• _Work request 1_
In the PUBPAT page below, who is named as the Public Patent Foundation's Executive Director and founder?
• _Work request 2_
Extend the PUBPAT page below, picking up after its final line.

• _Document excerpt_
The Public Patent Foundation Fights for Freedom From Bad Patents (Video)
The Public Patent Foundations Fights for Patent Freedom (Video)
The PUBPAT website's About page says, "The Public Patent Foundation at Benjamin N. Cardozo School of Law ('PUBPAT') is a not-for-profit legal services organization whose mission is to protect freedom in the patent system." Today's interviewee, Daniel B. Ravicher, is the group's Executive Director and founder. Eben Moglen is on the Board of Directors, and PUBPAT's goals have been aligned with the FSF since PUBPAT started. The most publicized PUBPAT success so far was, in conjunction with the ACLU, getting patents on naturally-occurring genes overturned. Go, PUBPAT!
Give me an MP3 player which has the following features:
1. OpenBSD
2. TrueCrypt - choice of encrypting all of device with 1st run and in settings
3. Rip from any device - an extension to the device (like the front part of ST:TNG ship's dish which separates for example) which allows CDs to be inserted and ripped on the fly without a computer connection, and the ability to plug into any electronic device which has the ability to contain audio files, scan for, and rip any audio files - all with the option to convert them to a format of your choosing
4. Complete support of as many audio/image/video codecs as possible.
5. Nothing about the device should be proprietary, neither hardware or software.
Before you say, "Why would you want to use a device with the MP3 format?" As #4 points out, and you should really know unless you're trolling, if you look at all of the MP3 players currently for sale, most support many audio, image (JPG and more) and sometimes several video formats.
spontaneous kidney failure they call it. this time it was a dog. nothing to ponder there
I think that's supposed to be 'in conjunction with'.
The most publicized PUBPAT success so far was, in conjugation with the ACLU, getting patents on naturally-occurring genes overturned.

• _Material provided_
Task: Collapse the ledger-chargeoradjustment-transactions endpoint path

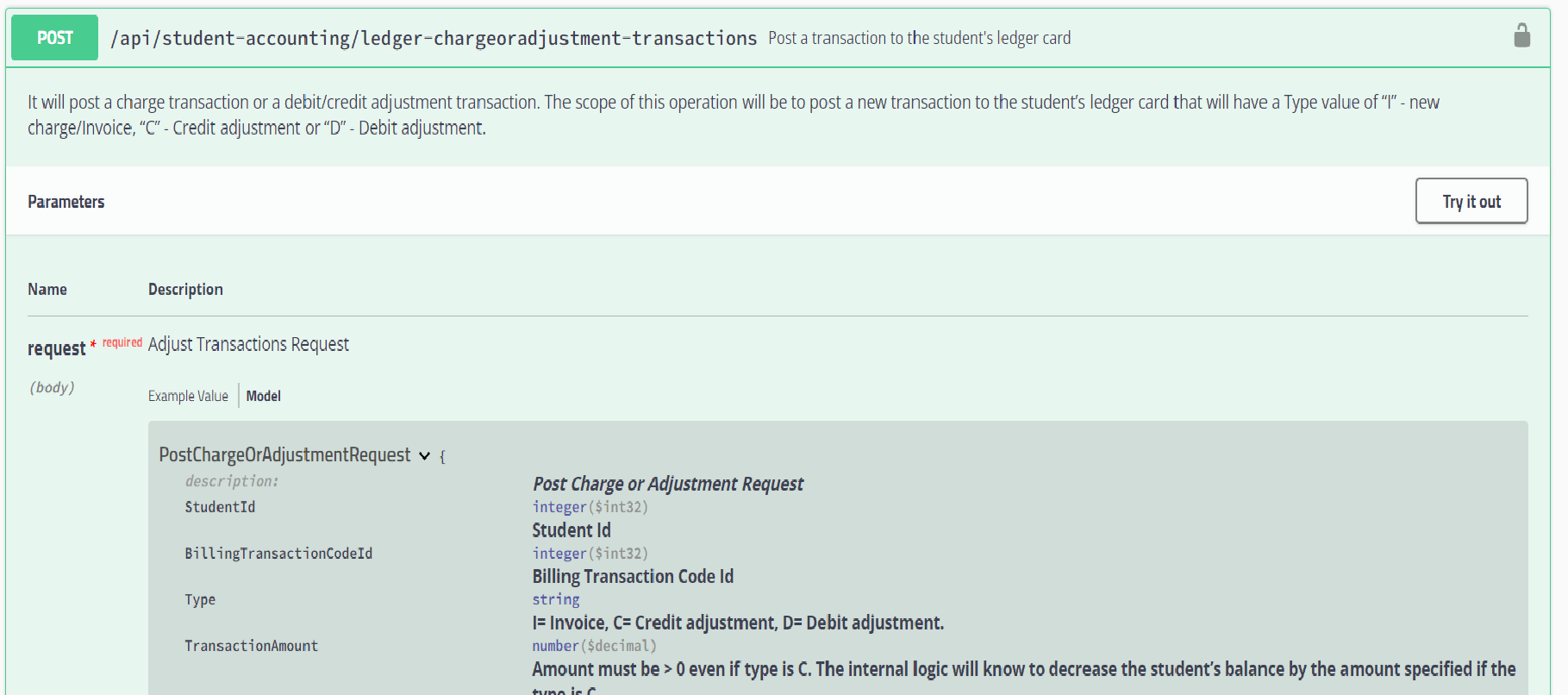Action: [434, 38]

==

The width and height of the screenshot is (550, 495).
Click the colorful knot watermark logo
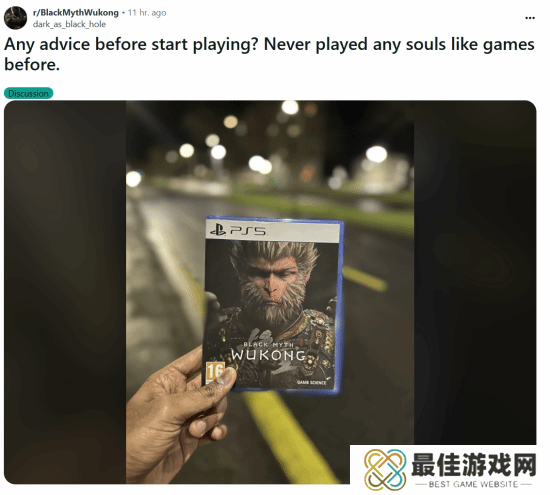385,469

...

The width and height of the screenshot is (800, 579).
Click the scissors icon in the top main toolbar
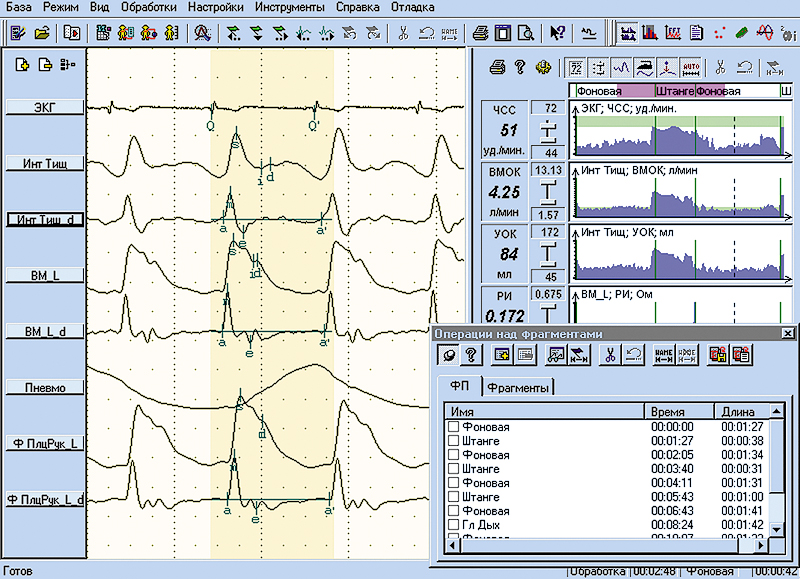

• _Task output 1_
Daniel B. Ravicher

• _Task output 2_
Well, considering that math is naturally occurring, and in fact is pretty much the basis of all things in nature*, getting software patents thrown out altogether should be a trivial matter, right?
* I know, I know... please, no lectures.
An enigma, wrapped in a riddle, shrouded in bacon and cheese
they're still whistling, albeit a slightly different tune..
Great ... the way it's going somebody is likely to patent air, or water, or all chemical compounds that contained carbon and a heap of other natural stuff that some clown thinks they can make a buck out of.
The Patent Office deserves all the aggravation it can get.
thankfully PUBPAT won't have to defend itself against patent infringement for its website: any patents reading on this 1993-looking site have long since expired.
All patents are bad patents. The ownership of ideas is immoral. It is an affront to human dignity, and retards social & technological progress. We must work for the abolition of idea property just as our ancestors fought to abolish human property.
There is a naturally occurring mutation X which is a cause of something bad, Y.
Nobody knows what the sequence X is, but if they did it would be easy (obvious) to look for it and predict Y.
Somebody works to discover the sequence of X and patents searching for it to predict Y.
The patent did not prevent others from making the gene X, so I'm not sure how they 'patented a gene'. (Patent, yes)
If the patent is invalid, then in the future, will there be resources to find the sequence for the next X?
Considering how fast gene technologies are advancing, probably yes. (Patent, no)
The key novelty in the patent was in finding the naturally occurring sequence X.
A process patent on a new chemical reaction is ok.
It seems unlikely that there is any chemical reaction that has not existed in nature somewhere, sometime.
So one could argue that inventing a new one is like claiming one that exists in nature. (Patent, yes)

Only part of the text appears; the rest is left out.